81. As a result of the discussions with defendant PAUL DAUGERDAS, J&G extended offers of employment to DAUGERDAS and other members of the DAUGERDAS Group. The offer to DAUGERDAS was made in the form of a December 22, 1998 letter addressed to DAUGERDAS and PMD Chartered, which provided that PMD Chartered would be paid the following amounts: a base salary of $480,000; a general bonus of $120,000; 50% of any tax shelter fee attributable to DAUGERDAS between $1,000,000 and $5,000,000; and 70% of any tax shelter fee collections attributable to DAUGERDAS above $5,000,000. Despite the fact that DAUGERDAS knew by on or about December 22, 1998, that DAUGERDAS's 1998 tax shelters sales would result in the collection of tax shelter fees in excess of $25,000,000, DAUGERDAS failed to tell management of J&G that his projected fee income was far in excess of the previously projected amounts. Instead, on or about December 27, 1998, DAUGERDAS signed the December 22, 1998 letter offer sent to him by J&G.
Finally, one of the obstructive acts alleged against Daugerdas is "directing that J&G and a New York-based tax shelter promoter ("Shelter Promoter A") pay over $90,000,000 of DAUGERDAS's fee income not directly to DAUGERDAS but instead to his S corporations - Treasurex and PMD Chartered," Daugerdas, in turn, sheltered his own income through those S corporations. The point is that Daugerdas was even unwilling to pay tax on his ill-gotten gains and got J&G to assist him in "sheltering" that gain.
How did those individuals and institutions make all these amounts? Well by producing shelter for taxpayers. How much tax shelter? Based on the allegations in the indictment (¶¶ 55-58), the aggregate "false and fraudulent" losses on the shelters involved in the indictment (there were other unnamed shelters) over the years from 1994-2002 was 7.320 billion -- that's right, billion. (The indictment appears to use interchangeably the adjectives "false," "fraudulent," and "false and fraudulent;" false and fraudulent may be redundant unless fraudulent encompasses both false and not false statements, documents, losses, etc.; henceforth in this blog, I shall just use the word fraudulent.) This 7.230 billion number relates to the four tax shelters alleged in the indictment (there were more). The breakdown is as follows:
Shelter - Fraudulent Loss (In billions) - Years
Short Sale - 2.600 - 1994-1994
SOS - 3.900 - 1998-2000
Swaps - 0.420 - 2001-2002
HOMER - 0.400 - 2001
Although some of the shelters were used to offset ordinary income, most were used to offset capital gain. Assuming just for rough purposes that there was an average capital rate of 20%, the minimum federal tax loss would be 1.464 billion.

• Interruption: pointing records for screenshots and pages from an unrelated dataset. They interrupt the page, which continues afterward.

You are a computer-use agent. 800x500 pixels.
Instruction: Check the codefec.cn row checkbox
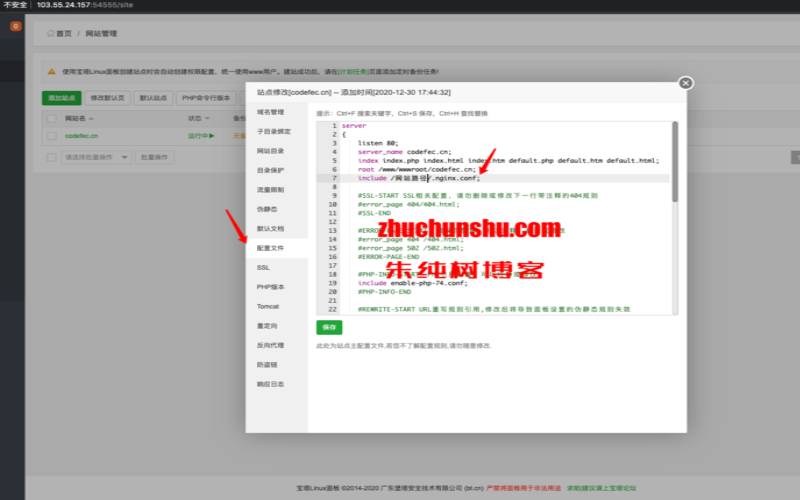[51, 135]
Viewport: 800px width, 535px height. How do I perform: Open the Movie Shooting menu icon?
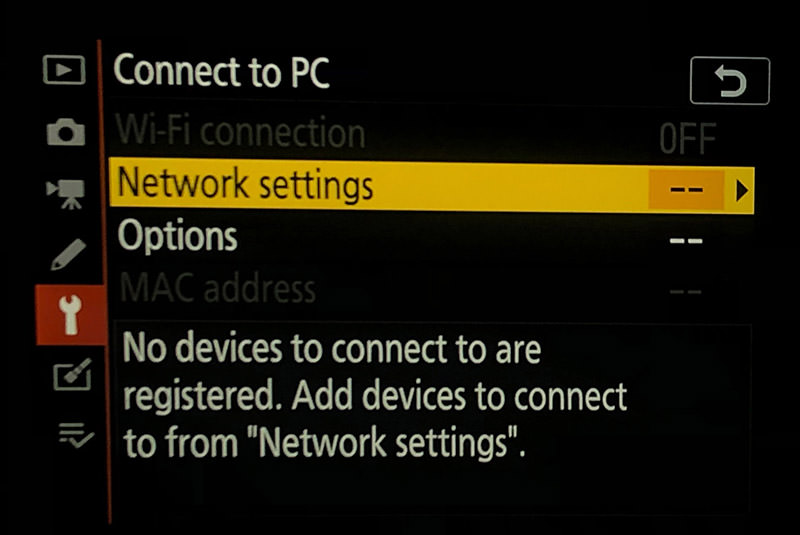coord(66,194)
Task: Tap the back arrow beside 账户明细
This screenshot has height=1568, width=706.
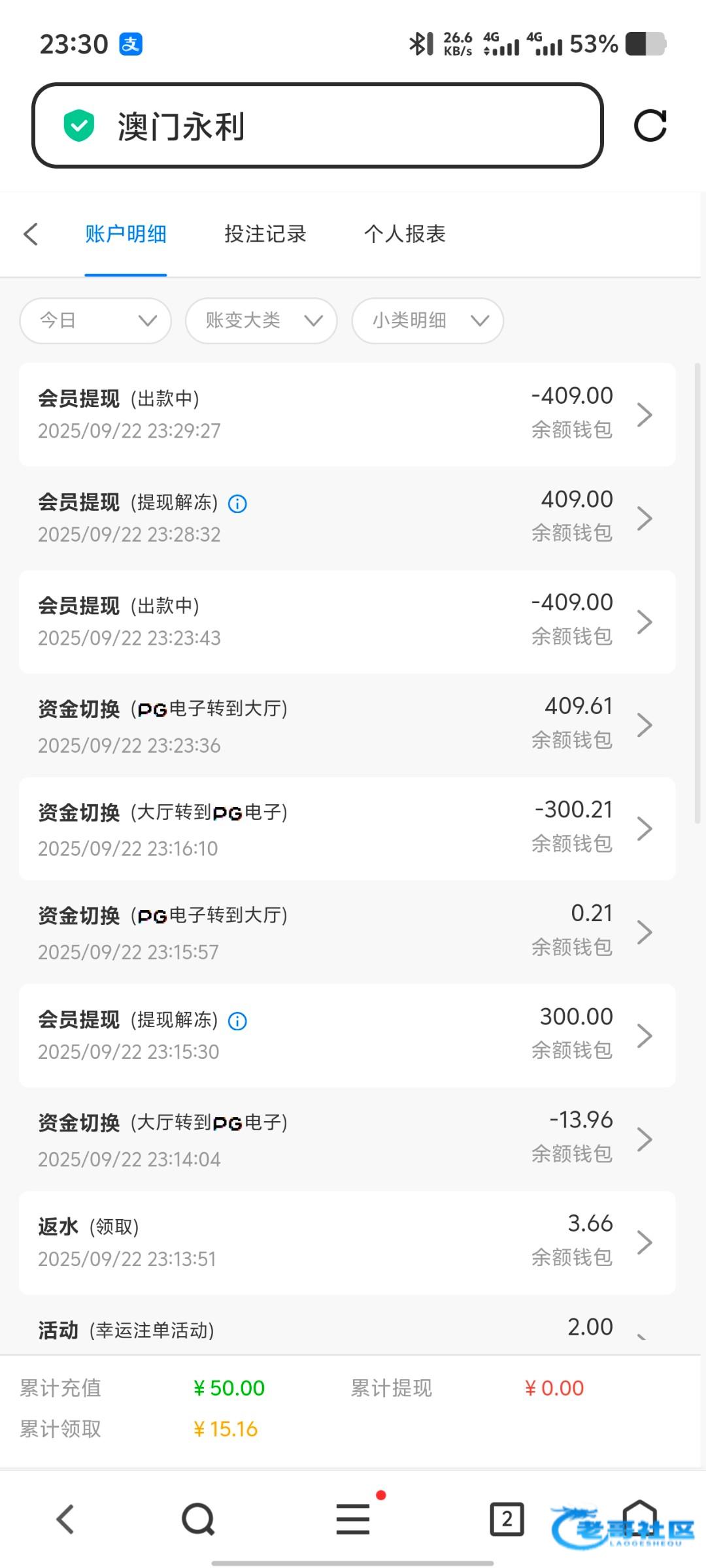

The indictment does not allege tax evasion except for a sampling of the taxpayers involved. (See Counts 2-20, paragraphs 67-68). For those taxpayers, the amount of fraudulent tax loss claimed is $121,045,021, and the tax on that amount at a 20% assumed effective rate is $24,209,004.
Sentencing Based on the Money
Now, for you sentencing fans, I will throw out a real world issue driven by the overall tax loss for sentencing purposes of at least $1.464 billion. (The tax loss for sentencing purposes includes all relevant conduct -- i.e., the tax loss for the convicted conduct; the tax loss for related uncharged conduct, the tax loss for related conduct beyond the criminal statute of limitations, the tax loss for related acquitted conduct, the tax loss for state taxes arising from the conduct, etc.) You will see that even that minimal 1.464 billion number greatly exceeds the top sentencing tax loss of $400 million, so the base offense level is the maximum of 36 with upward adjustments for a Klein conspiracy +2, sophisticated means +2, aggravating role +4, and perhaps obstruction +2. Even without an obstruction bump (because it might be prohibitede since they are charged with obstruction), we get to a sentencing level of 44. The maximum level is 43 which draws a life sentence, provided, of course, there are sufficient counts of conviction to support that sentence. The Guidelines indicated sentence is not mandatory under the post-Booker regime, but given the amount involved and the other allegations of dastardly deeds, if proved, these defendants will face a very long sentence, perhaps in the range of the Skilling sentence of 24 years (which by the way was in the range of the Olis original sentence when the Guidelines were perceived as mandatory). [Caveat on my Guideline calculations, I used the 2004 edition; I do not address the ex post facto issue for the Guidelines, if ex post facto even has traction after Booker.]